Your goal:
Copies of all lines containing the string "folder" are needed from the data below.

Records for the task:

__________

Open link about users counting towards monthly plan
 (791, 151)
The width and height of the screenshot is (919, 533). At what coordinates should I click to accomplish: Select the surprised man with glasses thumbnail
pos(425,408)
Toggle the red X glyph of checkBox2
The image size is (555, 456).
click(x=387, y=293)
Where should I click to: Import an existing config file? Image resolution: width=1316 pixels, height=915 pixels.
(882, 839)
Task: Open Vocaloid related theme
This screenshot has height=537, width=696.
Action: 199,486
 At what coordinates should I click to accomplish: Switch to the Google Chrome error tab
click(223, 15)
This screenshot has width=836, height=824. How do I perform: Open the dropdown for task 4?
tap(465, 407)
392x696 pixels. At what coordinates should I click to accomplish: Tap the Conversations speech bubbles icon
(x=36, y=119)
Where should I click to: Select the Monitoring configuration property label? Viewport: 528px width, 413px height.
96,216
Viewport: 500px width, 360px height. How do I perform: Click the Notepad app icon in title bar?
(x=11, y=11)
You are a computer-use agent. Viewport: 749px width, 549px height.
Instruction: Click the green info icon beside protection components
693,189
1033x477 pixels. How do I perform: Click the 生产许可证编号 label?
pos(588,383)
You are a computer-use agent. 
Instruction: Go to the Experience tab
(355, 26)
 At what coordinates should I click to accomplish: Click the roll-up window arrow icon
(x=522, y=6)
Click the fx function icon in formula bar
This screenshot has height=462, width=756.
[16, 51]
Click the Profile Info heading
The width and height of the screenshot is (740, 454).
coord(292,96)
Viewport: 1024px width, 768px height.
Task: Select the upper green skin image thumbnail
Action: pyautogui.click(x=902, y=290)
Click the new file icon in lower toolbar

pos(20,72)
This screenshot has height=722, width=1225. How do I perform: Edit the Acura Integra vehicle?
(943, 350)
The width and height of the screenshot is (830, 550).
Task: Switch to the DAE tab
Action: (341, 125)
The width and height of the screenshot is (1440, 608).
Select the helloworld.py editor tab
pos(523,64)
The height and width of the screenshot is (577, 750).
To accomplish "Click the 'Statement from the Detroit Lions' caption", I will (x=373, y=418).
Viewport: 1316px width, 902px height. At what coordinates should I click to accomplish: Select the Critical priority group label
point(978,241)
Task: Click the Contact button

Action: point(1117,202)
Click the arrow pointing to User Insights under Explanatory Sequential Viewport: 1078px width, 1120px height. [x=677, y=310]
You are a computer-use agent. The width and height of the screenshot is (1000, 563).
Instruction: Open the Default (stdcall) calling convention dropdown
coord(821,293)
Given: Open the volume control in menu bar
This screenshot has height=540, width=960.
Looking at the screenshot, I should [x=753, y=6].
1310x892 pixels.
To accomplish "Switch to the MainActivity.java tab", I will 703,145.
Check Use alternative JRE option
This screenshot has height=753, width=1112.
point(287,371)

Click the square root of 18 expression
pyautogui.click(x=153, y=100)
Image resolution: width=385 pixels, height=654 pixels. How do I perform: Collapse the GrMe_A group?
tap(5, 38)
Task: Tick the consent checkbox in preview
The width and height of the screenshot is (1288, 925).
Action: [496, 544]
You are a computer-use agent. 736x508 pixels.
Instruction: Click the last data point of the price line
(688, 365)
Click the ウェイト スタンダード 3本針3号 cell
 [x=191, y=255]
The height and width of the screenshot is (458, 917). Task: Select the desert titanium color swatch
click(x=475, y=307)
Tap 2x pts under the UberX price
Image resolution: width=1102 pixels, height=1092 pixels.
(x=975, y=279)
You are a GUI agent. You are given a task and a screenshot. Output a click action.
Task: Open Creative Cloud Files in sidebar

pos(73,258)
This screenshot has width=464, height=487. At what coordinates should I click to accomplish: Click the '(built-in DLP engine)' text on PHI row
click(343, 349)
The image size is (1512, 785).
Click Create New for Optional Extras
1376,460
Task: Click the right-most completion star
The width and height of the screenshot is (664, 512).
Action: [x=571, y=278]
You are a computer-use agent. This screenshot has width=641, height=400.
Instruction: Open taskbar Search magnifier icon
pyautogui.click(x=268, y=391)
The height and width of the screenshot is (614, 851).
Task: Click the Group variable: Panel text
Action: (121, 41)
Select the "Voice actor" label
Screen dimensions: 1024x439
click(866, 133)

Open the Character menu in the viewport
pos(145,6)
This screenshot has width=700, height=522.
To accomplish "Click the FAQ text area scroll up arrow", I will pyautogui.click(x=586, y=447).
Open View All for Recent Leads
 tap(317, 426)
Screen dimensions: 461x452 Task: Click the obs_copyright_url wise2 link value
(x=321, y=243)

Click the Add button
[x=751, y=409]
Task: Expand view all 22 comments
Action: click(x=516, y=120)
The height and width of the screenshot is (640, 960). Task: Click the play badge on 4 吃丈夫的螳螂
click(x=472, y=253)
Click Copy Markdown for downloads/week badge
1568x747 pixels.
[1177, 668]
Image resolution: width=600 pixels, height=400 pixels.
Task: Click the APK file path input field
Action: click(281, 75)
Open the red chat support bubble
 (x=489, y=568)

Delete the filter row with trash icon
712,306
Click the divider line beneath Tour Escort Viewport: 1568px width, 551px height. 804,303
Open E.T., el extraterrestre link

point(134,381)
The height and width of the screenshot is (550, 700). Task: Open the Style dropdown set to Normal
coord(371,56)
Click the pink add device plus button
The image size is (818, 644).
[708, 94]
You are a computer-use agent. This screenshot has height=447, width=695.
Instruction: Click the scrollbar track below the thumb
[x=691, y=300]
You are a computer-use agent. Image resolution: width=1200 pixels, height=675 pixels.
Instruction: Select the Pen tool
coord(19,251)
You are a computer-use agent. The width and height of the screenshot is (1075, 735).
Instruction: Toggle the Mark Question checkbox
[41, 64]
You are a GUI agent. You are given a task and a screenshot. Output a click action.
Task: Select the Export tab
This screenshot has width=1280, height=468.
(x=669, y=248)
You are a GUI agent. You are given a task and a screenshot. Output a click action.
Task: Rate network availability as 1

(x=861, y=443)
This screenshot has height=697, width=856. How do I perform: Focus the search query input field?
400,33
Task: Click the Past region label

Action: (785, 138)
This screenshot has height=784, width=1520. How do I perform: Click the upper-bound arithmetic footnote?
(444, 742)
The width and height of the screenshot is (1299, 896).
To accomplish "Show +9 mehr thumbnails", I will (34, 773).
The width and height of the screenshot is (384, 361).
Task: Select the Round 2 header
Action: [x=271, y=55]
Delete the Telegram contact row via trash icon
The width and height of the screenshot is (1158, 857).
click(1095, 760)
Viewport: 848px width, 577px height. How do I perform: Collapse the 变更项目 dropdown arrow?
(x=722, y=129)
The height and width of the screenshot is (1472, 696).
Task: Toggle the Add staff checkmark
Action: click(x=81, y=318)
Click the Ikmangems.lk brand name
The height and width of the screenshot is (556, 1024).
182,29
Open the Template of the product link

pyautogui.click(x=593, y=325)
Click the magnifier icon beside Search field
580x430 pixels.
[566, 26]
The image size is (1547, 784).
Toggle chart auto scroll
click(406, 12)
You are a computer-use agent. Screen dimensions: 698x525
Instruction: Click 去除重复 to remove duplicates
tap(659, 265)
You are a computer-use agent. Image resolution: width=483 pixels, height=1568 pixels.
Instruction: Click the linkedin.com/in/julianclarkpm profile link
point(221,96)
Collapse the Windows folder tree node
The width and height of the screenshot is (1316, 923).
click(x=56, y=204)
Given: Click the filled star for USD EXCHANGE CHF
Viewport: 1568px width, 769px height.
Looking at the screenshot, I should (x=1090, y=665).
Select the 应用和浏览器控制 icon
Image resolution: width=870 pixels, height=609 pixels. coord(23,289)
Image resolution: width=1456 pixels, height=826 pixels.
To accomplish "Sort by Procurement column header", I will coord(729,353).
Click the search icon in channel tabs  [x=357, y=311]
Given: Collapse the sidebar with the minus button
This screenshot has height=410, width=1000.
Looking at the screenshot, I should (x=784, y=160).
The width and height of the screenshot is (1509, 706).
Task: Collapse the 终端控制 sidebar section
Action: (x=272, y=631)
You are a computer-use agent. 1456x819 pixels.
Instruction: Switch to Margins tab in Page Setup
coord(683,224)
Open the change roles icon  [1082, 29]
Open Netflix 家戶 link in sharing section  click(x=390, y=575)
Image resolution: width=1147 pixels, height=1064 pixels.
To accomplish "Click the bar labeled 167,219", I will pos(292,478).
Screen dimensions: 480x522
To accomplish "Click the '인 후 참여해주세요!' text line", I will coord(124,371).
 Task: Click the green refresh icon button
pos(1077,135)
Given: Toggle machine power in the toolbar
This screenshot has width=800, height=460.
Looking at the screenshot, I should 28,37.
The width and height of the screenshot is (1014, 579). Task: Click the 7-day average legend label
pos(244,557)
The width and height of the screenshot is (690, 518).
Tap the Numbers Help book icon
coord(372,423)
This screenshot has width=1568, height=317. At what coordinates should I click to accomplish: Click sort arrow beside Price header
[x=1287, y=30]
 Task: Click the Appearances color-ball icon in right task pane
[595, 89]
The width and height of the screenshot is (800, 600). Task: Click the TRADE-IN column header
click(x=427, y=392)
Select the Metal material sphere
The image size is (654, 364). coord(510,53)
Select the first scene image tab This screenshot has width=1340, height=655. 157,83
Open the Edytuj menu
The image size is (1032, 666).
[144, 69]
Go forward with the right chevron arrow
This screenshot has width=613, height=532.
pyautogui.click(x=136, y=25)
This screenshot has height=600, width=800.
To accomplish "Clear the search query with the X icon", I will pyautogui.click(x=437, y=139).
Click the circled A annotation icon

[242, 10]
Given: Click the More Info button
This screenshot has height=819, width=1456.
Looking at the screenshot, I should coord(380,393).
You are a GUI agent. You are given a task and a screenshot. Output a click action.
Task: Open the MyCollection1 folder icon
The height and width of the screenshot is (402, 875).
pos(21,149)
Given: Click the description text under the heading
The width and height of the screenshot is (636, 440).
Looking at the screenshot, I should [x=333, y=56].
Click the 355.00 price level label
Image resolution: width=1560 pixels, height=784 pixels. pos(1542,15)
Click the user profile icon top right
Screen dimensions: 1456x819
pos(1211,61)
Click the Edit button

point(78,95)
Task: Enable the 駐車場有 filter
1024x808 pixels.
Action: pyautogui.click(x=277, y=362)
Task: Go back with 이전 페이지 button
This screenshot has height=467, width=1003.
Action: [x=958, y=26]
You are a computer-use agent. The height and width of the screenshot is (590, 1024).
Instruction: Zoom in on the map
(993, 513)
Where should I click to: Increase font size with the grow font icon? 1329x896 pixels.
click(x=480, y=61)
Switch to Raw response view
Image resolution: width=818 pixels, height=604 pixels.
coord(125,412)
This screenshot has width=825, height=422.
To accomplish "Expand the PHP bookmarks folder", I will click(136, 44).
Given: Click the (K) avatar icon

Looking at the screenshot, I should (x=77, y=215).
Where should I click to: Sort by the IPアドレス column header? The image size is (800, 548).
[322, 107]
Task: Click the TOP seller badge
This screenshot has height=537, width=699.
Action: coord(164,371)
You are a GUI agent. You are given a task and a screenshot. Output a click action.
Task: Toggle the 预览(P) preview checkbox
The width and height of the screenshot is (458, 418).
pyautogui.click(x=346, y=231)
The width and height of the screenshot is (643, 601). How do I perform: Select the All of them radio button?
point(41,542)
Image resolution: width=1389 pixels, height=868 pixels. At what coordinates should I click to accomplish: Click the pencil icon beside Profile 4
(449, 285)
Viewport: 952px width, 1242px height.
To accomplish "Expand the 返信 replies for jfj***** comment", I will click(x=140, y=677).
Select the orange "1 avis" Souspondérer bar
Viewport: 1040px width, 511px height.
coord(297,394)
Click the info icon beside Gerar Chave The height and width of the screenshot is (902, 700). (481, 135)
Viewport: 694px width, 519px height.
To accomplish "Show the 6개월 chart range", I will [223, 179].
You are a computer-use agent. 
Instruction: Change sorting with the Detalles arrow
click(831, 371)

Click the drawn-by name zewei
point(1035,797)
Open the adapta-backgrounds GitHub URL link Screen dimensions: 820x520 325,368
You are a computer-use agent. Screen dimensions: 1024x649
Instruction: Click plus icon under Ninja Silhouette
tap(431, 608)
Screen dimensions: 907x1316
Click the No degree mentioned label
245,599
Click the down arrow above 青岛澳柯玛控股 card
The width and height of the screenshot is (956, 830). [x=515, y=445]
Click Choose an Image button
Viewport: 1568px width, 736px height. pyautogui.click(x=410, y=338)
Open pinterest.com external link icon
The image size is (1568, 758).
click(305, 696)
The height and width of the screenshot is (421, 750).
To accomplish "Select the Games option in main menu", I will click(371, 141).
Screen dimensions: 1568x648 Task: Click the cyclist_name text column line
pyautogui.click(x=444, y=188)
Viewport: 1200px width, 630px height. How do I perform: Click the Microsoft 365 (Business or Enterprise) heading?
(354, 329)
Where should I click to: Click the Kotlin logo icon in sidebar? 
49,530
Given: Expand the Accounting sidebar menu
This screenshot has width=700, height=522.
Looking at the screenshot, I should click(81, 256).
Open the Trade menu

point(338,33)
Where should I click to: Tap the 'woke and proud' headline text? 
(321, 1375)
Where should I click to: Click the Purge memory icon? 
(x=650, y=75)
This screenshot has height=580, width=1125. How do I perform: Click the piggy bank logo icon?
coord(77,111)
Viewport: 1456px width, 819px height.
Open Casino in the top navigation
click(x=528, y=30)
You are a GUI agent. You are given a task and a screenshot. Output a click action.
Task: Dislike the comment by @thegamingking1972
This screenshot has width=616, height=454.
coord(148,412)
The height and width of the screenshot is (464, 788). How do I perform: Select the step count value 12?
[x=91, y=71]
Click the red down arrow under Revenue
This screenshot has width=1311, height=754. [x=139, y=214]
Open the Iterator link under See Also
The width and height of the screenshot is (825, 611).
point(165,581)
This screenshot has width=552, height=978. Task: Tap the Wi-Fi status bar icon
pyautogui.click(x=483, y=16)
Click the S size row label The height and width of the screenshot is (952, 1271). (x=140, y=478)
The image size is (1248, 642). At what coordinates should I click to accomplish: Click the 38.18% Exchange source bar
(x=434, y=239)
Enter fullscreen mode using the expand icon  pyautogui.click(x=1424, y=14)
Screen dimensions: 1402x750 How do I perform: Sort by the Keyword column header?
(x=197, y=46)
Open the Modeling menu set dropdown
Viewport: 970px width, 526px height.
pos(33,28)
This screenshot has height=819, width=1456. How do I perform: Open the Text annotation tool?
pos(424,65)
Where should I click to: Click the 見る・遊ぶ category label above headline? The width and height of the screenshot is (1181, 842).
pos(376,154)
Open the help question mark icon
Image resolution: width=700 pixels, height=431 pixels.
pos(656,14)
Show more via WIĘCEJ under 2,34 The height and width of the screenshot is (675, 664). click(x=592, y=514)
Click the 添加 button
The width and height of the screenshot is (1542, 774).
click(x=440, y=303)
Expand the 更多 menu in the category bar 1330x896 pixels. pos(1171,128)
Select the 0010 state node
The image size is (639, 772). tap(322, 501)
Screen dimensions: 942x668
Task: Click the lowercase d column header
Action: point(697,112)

__________

Exercise response:
Collapse the Windows folder tree node
Task: Open the MyCollection1 folder icon
To accomplish "Expand the PHP bookmarks folder", I will click(136, 44).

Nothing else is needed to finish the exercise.